# [WHAT YOU HAVE TO DO]
Please quote, word for word, the part of the entries that opens with their first line and closes with the line containing "Looking at the screenshot, I should tap(291, 312).", including both of those lines.

--- Start of EXCERPTED DATA ---

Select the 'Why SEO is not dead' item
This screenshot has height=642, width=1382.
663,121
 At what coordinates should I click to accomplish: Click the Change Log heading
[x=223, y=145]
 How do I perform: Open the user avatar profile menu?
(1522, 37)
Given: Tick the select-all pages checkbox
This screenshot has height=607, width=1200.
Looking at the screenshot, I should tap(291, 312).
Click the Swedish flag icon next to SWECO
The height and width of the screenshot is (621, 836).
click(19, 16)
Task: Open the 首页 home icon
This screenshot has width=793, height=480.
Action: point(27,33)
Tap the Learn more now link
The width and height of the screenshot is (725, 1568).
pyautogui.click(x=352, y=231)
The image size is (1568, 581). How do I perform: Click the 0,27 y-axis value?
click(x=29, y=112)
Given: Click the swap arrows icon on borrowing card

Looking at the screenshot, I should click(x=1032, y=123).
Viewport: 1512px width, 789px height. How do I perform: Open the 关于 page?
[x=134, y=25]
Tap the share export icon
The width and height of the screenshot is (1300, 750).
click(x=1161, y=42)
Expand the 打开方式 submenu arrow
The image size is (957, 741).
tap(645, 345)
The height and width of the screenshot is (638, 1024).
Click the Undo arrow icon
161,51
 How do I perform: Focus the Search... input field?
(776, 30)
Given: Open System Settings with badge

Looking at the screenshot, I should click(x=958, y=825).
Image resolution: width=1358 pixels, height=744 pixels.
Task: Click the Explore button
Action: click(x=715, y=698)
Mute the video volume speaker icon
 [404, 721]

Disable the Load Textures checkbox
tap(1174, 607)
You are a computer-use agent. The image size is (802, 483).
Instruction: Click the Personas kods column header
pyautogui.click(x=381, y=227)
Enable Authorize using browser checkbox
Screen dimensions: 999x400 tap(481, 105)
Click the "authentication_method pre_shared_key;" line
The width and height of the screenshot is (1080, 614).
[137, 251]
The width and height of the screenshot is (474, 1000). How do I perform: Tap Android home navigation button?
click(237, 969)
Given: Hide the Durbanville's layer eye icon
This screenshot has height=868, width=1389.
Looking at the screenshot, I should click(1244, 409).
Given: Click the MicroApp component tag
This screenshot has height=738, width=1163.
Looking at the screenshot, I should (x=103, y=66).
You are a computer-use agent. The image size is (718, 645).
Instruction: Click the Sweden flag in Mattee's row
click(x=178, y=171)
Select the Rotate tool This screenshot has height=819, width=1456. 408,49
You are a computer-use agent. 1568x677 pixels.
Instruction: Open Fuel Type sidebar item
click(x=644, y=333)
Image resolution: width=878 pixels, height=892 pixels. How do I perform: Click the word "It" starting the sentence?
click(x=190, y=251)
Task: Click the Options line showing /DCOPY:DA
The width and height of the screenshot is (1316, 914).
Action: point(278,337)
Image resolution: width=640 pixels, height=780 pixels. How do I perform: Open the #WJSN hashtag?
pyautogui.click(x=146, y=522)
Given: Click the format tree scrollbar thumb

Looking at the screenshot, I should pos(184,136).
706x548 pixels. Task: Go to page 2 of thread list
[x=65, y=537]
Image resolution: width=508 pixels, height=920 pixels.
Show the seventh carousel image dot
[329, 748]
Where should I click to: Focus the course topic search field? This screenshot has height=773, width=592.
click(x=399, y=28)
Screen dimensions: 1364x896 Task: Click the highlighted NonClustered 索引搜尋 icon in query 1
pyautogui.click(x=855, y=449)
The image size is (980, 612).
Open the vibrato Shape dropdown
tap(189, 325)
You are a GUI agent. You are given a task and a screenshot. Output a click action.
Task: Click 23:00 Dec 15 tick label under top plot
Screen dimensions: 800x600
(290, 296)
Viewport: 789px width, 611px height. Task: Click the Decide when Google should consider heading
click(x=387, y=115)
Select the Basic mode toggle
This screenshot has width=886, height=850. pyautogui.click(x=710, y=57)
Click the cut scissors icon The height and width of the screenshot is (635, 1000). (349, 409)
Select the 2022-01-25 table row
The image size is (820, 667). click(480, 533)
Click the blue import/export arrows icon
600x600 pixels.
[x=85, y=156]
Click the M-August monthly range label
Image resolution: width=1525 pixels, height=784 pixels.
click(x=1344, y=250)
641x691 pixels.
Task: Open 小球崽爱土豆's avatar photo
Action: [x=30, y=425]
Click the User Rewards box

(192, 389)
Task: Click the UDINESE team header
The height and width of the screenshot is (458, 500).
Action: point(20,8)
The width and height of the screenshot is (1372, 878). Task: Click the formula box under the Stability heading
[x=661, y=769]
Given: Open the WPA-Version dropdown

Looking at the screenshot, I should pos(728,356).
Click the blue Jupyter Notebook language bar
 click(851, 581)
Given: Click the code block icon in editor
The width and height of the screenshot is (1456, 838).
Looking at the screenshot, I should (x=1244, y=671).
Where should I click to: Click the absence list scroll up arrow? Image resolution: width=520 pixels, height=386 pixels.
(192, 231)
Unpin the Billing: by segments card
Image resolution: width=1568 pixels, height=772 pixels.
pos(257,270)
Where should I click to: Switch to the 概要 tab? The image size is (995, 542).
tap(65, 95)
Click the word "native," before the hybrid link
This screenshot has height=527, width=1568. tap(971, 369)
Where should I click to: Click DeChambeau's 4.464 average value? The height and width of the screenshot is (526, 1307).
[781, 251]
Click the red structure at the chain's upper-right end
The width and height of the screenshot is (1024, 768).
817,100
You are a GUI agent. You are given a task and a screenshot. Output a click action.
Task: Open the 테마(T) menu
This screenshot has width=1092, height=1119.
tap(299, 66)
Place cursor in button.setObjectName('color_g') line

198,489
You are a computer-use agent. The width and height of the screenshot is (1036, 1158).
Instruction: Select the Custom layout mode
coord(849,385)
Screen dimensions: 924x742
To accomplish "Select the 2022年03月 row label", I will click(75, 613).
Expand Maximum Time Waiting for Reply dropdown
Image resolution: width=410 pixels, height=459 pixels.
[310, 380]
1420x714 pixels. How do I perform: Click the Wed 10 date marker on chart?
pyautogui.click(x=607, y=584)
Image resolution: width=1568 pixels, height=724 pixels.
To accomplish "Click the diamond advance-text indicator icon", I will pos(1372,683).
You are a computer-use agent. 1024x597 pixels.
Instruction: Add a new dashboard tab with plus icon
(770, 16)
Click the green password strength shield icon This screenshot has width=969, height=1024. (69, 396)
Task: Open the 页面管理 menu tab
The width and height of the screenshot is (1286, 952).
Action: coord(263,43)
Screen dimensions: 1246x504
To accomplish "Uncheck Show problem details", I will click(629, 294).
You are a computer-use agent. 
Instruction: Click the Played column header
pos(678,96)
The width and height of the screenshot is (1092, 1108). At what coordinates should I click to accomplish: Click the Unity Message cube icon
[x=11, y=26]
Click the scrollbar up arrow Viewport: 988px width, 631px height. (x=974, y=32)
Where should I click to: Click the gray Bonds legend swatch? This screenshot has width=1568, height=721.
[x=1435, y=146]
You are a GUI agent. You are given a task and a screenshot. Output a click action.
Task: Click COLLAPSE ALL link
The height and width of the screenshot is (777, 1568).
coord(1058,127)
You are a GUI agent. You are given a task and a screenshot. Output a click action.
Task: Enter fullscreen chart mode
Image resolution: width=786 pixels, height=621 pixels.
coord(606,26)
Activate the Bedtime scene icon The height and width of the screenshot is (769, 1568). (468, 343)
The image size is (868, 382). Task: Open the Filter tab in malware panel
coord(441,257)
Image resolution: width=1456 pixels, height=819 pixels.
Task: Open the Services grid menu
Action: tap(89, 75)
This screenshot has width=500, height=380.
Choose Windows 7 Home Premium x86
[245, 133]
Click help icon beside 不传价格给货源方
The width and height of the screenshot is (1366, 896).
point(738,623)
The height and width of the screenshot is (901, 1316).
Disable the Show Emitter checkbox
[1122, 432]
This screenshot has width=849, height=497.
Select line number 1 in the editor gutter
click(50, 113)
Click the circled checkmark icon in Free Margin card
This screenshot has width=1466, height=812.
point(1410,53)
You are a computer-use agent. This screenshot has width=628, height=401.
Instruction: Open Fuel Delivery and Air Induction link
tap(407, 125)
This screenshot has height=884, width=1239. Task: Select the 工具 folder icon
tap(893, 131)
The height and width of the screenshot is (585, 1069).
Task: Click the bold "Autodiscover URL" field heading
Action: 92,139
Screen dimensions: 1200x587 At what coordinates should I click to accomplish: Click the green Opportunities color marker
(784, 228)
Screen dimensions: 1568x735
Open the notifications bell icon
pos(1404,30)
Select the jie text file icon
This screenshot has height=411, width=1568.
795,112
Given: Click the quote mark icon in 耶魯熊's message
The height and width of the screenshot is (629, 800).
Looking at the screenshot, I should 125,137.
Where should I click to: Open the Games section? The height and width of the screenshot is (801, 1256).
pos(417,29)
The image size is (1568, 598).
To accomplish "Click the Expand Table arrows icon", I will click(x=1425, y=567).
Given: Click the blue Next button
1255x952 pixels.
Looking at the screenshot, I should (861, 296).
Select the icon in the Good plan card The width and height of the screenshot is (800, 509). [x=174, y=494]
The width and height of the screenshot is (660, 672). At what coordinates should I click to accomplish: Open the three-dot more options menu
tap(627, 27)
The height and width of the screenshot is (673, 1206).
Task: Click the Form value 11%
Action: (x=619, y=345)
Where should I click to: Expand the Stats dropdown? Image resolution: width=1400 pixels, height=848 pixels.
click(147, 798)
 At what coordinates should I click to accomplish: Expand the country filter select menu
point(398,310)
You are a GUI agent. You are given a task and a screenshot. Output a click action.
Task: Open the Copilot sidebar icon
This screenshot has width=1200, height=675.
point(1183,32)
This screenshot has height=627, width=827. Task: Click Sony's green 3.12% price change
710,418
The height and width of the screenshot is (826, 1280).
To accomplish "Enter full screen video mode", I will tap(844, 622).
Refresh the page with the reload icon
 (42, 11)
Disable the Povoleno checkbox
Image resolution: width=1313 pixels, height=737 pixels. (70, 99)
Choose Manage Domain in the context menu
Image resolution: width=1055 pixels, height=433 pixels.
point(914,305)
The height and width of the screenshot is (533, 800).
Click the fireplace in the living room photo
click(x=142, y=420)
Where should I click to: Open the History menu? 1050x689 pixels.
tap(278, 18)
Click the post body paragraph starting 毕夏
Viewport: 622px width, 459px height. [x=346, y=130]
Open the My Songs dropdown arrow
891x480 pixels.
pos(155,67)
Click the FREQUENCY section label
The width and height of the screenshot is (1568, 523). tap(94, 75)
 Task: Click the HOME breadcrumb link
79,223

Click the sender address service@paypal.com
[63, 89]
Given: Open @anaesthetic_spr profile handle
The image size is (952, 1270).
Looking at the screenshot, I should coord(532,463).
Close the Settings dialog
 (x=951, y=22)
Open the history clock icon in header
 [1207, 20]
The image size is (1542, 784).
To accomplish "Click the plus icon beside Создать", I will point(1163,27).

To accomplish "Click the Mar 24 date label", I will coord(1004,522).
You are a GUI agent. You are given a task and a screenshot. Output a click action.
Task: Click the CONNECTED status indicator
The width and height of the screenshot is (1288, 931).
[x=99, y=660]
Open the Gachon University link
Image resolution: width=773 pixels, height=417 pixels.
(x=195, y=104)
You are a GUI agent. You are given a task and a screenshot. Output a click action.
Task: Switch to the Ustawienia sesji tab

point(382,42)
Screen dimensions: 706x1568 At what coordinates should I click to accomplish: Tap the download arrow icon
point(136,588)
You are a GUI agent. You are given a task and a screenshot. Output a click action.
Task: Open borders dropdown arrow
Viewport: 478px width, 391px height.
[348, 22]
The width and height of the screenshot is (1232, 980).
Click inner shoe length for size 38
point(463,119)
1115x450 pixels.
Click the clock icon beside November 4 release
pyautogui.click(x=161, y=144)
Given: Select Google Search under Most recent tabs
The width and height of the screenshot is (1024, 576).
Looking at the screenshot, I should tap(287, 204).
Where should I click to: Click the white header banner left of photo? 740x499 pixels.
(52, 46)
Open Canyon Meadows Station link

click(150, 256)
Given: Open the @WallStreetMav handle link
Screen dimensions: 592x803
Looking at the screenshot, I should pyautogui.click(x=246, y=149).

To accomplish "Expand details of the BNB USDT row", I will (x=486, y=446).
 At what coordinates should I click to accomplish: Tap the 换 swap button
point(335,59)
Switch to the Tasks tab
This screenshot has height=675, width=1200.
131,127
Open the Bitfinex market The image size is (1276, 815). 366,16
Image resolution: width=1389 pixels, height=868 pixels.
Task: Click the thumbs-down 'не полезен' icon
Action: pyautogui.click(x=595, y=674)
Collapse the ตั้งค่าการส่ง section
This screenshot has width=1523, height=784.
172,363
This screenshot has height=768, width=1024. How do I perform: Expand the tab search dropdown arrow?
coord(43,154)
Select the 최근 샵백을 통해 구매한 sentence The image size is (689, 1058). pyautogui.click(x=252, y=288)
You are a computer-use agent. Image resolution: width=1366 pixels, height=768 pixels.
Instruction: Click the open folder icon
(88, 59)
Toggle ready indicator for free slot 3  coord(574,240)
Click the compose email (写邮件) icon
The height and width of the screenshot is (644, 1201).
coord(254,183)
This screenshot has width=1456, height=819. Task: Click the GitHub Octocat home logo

--- End of EXCERPTED DATA ---

# [SOLUTION FOR THIS PROBLEM]
Select the 'Why SEO is not dead' item
This screenshot has height=642, width=1382.
663,121
 At what coordinates should I click to accomplish: Click the Change Log heading
[x=223, y=145]
 How do I perform: Open the user avatar profile menu?
(1522, 37)
Given: Tick the select-all pages checkbox
This screenshot has height=607, width=1200.
Looking at the screenshot, I should tap(291, 312).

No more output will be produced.